--- Activity ---
Are you able to quote each entry exactly as written?

┌────────

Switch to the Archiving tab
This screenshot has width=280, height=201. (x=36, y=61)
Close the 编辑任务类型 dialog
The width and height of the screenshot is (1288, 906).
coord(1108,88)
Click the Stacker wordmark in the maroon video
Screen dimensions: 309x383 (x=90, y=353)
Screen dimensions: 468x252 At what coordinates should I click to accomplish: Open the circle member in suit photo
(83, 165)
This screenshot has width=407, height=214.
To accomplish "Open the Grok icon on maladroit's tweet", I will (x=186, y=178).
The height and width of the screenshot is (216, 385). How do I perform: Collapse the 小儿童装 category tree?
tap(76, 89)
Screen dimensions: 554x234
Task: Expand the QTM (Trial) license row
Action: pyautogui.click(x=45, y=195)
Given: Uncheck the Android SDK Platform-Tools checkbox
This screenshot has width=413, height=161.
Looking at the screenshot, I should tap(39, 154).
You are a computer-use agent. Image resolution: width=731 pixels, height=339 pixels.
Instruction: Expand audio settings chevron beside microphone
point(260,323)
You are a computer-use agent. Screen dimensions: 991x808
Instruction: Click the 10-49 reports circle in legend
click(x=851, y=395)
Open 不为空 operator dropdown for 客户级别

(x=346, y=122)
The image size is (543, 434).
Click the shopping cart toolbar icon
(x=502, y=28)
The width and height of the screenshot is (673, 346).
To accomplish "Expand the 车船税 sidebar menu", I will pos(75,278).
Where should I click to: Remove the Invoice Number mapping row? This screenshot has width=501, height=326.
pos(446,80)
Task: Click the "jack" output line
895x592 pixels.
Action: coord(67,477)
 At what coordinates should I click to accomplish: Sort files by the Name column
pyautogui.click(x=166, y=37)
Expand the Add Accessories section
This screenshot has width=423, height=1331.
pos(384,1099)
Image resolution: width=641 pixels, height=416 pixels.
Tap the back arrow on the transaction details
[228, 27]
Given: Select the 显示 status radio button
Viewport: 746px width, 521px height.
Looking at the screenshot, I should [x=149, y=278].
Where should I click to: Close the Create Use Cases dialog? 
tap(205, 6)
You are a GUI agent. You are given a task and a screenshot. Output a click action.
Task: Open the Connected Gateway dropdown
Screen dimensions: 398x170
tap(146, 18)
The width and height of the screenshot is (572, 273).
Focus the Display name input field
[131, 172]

└────────

--- Answer section ---
Switch to the Archiving tab
This screenshot has width=280, height=201. (x=36, y=61)
Close the 编辑任务类型 dialog
The width and height of the screenshot is (1288, 906).
coord(1108,88)
Click the Stacker wordmark in the maroon video
Screen dimensions: 309x383 (x=90, y=353)
Screen dimensions: 468x252 At what coordinates should I click to accomplish: Open the circle member in suit photo
(83, 165)
This screenshot has width=407, height=214.
To accomplish "Open the Grok icon on maladroit's tweet", I will (x=186, y=178).
The height and width of the screenshot is (216, 385). How do I perform: Collapse the 小儿童装 category tree?
tap(76, 89)
Screen dimensions: 554x234
Task: Expand the QTM (Trial) license row
Action: pyautogui.click(x=45, y=195)
Given: Uncheck the Android SDK Platform-Tools checkbox
This screenshot has width=413, height=161.
Looking at the screenshot, I should tap(39, 154).
You are a computer-use agent. Image resolution: width=731 pixels, height=339 pixels.
Instruction: Expand audio settings chevron beside microphone
point(260,323)
You are a computer-use agent. Screen dimensions: 991x808
Instruction: Click the 10-49 reports circle in legend
click(x=851, y=395)
Open 不为空 operator dropdown for 客户级别

(x=346, y=122)
The image size is (543, 434).
Click the shopping cart toolbar icon
(x=502, y=28)
The width and height of the screenshot is (673, 346).
To accomplish "Expand the 车船税 sidebar menu", I will pos(75,278).
Where should I click to: Remove the Invoice Number mapping row? This screenshot has width=501, height=326.
pos(446,80)
Task: Click the "jack" output line
895x592 pixels.
Action: coord(67,477)
 At what coordinates should I click to accomplish: Sort files by the Name column
pyautogui.click(x=166, y=37)
Expand the Add Accessories section
This screenshot has width=423, height=1331.
pos(384,1099)
Image resolution: width=641 pixels, height=416 pixels.
Tap the back arrow on the transaction details
[228, 27]
Given: Select the 显示 status radio button
Viewport: 746px width, 521px height.
Looking at the screenshot, I should [x=149, y=278].
Where should I click to: Close the Create Use Cases dialog? 
tap(205, 6)
You are a GUI agent. You are given a task and a screenshot. Output a click action.
Task: Open the Connected Gateway dropdown
Screen dimensions: 398x170
tap(146, 18)
The width and height of the screenshot is (572, 273).
Focus the Display name input field
[131, 172]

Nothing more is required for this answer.